Keywords: ZnO nanoparticles, Toxicity, X-rays, Mesquite, Uptake
1. Introduction
Increasing production and use of nano-sized materials have raised concerns about their possible impacts on environmental and human health. Due to their small size, nanoparticles (NPs) display unique properties that are used in nanotechnology [1]. Nanotechnology is growing very fast and it has been estimated that will contribute $1 trillion to the U.S. economy by 2015 [2]. As with any technological advance, the applications of nanotechnology could bring significant benefits but also great risk in terms of the environmental and human health.
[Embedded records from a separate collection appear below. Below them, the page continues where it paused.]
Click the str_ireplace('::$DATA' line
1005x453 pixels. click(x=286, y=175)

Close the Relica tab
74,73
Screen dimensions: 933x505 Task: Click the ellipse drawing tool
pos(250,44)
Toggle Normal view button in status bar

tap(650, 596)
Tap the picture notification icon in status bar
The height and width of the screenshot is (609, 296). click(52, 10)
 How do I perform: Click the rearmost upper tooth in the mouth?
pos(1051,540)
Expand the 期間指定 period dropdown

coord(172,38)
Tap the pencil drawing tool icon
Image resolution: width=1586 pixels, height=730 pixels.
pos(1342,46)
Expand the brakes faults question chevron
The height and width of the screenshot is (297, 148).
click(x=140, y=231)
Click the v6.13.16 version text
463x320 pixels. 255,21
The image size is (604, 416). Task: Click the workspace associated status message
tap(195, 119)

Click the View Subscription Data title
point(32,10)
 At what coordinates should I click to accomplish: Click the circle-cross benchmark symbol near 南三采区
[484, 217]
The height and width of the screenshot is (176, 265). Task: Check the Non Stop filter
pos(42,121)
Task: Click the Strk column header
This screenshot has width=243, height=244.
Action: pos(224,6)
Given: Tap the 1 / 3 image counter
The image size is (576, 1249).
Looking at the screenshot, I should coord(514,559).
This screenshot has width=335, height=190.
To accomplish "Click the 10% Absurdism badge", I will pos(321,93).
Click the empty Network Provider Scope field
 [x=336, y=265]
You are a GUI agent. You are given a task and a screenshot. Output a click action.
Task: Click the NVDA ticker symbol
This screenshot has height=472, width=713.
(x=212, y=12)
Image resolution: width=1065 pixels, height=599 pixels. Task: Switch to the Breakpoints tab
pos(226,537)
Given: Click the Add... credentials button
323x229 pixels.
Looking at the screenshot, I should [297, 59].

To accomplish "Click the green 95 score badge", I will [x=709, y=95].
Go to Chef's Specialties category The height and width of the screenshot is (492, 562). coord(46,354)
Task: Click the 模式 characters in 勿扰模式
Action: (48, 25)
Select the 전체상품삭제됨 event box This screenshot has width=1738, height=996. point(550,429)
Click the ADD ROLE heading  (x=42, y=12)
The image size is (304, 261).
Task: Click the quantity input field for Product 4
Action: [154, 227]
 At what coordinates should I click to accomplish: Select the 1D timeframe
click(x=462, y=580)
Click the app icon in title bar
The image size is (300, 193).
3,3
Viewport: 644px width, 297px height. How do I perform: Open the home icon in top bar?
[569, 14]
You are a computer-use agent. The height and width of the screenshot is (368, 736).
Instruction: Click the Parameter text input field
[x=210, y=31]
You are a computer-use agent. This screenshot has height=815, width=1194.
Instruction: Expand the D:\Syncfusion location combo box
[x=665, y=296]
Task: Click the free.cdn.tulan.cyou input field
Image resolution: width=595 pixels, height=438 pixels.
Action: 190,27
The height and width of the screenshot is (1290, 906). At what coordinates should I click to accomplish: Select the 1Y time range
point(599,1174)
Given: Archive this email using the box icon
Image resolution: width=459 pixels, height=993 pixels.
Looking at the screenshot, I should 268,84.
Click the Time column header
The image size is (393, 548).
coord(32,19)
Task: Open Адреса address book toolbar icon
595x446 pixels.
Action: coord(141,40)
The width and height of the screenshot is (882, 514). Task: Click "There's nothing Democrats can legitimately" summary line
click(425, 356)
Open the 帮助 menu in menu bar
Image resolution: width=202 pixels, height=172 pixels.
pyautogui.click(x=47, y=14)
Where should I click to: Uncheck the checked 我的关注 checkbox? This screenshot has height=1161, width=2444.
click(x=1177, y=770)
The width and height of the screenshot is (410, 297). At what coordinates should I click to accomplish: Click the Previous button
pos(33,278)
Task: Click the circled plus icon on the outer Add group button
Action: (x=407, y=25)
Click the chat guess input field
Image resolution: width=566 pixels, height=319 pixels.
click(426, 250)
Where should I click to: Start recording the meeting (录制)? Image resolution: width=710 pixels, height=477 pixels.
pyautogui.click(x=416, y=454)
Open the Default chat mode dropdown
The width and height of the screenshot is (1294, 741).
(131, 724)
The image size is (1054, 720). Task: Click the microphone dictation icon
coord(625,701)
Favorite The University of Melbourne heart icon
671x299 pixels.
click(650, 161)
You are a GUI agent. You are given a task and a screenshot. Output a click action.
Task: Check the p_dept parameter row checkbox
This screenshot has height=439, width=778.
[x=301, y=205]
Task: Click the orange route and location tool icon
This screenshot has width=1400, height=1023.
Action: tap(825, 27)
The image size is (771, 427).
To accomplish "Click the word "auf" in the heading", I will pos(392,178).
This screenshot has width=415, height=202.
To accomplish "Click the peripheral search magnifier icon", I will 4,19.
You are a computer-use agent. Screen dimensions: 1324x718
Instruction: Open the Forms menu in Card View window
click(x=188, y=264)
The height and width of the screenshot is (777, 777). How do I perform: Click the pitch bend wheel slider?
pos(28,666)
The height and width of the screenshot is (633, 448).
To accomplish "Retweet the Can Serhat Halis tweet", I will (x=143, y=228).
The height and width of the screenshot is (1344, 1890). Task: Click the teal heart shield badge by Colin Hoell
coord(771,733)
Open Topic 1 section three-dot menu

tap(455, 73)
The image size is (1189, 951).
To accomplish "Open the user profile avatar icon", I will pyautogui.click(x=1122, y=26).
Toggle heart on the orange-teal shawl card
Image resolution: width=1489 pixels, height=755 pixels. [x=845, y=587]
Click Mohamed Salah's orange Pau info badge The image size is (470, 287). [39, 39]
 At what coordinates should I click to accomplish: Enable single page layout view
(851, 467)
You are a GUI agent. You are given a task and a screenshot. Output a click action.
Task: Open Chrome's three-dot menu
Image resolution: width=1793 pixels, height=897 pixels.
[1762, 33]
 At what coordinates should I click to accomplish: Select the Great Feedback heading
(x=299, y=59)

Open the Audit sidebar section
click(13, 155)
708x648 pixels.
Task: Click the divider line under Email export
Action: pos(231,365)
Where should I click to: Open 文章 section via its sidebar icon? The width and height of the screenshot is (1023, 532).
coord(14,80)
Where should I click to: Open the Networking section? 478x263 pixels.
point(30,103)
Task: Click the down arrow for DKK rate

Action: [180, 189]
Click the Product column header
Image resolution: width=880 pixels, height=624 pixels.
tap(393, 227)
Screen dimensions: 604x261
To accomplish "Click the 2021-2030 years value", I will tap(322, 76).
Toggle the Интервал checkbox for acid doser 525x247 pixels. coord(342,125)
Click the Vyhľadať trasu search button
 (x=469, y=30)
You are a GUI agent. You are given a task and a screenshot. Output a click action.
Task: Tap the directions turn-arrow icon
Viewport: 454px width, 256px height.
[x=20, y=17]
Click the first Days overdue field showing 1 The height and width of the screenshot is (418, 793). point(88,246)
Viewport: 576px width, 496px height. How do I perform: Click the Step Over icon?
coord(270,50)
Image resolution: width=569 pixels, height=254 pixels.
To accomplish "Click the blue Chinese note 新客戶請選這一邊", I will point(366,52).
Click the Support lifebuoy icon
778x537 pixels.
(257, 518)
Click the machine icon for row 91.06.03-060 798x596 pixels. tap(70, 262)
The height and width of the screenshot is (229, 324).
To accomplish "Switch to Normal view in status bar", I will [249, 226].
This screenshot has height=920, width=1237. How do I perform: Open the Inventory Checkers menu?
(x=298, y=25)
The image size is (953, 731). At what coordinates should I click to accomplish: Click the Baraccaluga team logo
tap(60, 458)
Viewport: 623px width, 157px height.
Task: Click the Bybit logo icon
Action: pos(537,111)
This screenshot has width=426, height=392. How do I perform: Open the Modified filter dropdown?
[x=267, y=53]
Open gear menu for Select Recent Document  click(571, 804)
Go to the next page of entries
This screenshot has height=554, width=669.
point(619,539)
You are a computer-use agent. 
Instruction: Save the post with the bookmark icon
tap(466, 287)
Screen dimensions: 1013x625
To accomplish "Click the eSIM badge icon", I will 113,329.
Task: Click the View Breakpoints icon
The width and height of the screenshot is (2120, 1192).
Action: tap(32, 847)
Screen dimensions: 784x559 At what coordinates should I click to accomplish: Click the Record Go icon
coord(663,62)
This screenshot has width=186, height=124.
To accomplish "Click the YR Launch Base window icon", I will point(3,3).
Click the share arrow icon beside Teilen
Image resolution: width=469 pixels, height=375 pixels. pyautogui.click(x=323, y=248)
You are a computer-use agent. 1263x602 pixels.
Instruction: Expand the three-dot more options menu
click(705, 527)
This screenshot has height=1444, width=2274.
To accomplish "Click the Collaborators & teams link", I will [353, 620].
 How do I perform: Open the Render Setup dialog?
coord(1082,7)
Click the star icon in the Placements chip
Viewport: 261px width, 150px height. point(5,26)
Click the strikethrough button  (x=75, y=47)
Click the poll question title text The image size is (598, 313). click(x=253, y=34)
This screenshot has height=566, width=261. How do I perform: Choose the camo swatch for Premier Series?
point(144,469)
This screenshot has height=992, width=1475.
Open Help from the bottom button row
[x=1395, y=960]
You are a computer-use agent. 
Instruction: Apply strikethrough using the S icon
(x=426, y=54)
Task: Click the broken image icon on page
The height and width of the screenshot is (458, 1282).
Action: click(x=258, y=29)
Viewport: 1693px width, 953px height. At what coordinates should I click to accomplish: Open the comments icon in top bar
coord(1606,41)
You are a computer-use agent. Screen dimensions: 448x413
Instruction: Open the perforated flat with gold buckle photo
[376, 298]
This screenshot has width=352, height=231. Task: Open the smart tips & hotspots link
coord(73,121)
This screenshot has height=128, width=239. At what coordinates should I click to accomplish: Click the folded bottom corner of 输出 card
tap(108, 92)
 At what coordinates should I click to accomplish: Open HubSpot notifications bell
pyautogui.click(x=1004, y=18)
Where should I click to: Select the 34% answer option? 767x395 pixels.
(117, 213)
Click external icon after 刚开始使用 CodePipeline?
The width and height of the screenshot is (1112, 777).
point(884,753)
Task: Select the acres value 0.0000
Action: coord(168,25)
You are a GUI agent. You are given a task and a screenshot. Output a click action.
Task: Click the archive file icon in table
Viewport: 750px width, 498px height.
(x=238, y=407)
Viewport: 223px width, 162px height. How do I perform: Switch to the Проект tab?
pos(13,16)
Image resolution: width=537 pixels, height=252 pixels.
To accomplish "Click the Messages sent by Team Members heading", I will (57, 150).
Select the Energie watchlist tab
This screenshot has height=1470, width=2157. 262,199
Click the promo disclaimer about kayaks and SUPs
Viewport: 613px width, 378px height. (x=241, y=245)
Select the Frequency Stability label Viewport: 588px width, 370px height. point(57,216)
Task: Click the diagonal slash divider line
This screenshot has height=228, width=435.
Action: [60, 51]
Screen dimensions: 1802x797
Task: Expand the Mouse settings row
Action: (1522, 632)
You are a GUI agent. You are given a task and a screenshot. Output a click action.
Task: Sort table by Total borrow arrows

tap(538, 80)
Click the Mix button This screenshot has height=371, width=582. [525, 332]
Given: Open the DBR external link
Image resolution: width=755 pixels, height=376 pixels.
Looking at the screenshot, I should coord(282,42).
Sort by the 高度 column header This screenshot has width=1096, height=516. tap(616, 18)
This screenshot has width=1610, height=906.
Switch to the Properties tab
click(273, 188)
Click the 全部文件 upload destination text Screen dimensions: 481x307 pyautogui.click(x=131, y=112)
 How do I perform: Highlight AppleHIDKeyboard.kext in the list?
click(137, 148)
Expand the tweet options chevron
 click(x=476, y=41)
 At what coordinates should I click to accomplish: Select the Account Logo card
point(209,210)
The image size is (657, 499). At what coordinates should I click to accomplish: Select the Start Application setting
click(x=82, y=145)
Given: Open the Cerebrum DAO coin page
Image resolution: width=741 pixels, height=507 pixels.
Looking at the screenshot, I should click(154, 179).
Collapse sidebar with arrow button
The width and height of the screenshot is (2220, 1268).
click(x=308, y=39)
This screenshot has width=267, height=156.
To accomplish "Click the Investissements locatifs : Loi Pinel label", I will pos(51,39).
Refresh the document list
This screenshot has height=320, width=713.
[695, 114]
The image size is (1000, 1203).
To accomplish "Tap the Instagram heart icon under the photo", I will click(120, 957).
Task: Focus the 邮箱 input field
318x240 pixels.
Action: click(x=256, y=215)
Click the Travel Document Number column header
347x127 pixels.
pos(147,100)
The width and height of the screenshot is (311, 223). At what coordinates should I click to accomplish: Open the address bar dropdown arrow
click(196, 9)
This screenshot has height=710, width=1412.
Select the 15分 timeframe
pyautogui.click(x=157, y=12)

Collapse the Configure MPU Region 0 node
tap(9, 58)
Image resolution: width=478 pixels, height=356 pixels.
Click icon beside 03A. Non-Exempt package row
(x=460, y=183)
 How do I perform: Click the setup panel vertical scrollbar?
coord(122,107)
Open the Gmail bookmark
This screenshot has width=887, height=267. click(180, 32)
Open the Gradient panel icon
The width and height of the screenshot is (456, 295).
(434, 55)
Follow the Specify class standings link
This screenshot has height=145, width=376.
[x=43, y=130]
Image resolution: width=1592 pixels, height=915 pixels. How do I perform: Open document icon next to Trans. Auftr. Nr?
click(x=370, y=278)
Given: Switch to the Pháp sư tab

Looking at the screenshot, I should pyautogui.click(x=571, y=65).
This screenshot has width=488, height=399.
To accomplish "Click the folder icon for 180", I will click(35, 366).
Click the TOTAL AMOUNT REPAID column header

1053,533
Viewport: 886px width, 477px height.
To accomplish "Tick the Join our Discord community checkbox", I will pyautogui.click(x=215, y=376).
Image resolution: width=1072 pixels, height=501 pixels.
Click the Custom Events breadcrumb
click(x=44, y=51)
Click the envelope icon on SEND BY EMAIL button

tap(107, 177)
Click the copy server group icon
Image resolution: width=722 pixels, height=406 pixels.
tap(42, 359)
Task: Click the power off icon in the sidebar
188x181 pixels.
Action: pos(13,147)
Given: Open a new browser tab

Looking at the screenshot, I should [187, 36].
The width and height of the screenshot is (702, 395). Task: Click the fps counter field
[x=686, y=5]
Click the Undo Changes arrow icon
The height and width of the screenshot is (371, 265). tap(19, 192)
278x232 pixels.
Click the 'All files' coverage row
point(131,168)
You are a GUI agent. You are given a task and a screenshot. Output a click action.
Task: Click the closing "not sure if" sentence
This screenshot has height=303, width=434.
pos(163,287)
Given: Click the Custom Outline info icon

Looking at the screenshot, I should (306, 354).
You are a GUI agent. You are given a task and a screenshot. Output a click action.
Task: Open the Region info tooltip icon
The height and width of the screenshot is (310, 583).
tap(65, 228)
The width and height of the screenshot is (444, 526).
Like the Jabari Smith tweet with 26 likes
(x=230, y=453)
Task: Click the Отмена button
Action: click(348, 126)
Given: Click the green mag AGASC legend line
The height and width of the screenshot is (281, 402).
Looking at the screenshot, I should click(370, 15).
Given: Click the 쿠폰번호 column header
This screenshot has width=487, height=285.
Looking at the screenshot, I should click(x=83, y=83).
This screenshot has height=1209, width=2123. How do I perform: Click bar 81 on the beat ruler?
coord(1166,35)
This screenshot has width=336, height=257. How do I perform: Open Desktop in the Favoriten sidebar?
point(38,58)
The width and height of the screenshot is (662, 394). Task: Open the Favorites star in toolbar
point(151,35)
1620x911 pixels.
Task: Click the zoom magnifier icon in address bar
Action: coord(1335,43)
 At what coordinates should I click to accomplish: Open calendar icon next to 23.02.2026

Zinc oxide (ZnO) NPs have unique optical and electrical properties which can be used in a variety of applications such as coatings for solar cells [3], gas sensors [4], UV absorbing [5], and as antibiotics [6]. ZnO NPs are included in a list of 14 representative manufactured nanomaterials (NM) for testing by the Organization for Economic Cooperation and Development [7]. These NMs are already being produced, sold, commercially used, and likely have entered soil, water and air. As part of the first trophic level, plants should be tested to determine their response and possible role in the fate and transport of NPs. Risk assessment and nanotoxicological studies have been made on a few model and crop plants [8–10]; however, to our knowledge, nothing is known about the potential effects of NM on wild desert plants. Since they have acquired special characteristics to survive in harsh environments [11], it is hypothesized that plants from desert ecosystems will respond differently to NPs than plants in other ecosystems. Importantly, desert plants such as mesquite (Prosopis juliflora-velutina) improve soil structure and properties, and play an important role in the stability and conservation of other species [12].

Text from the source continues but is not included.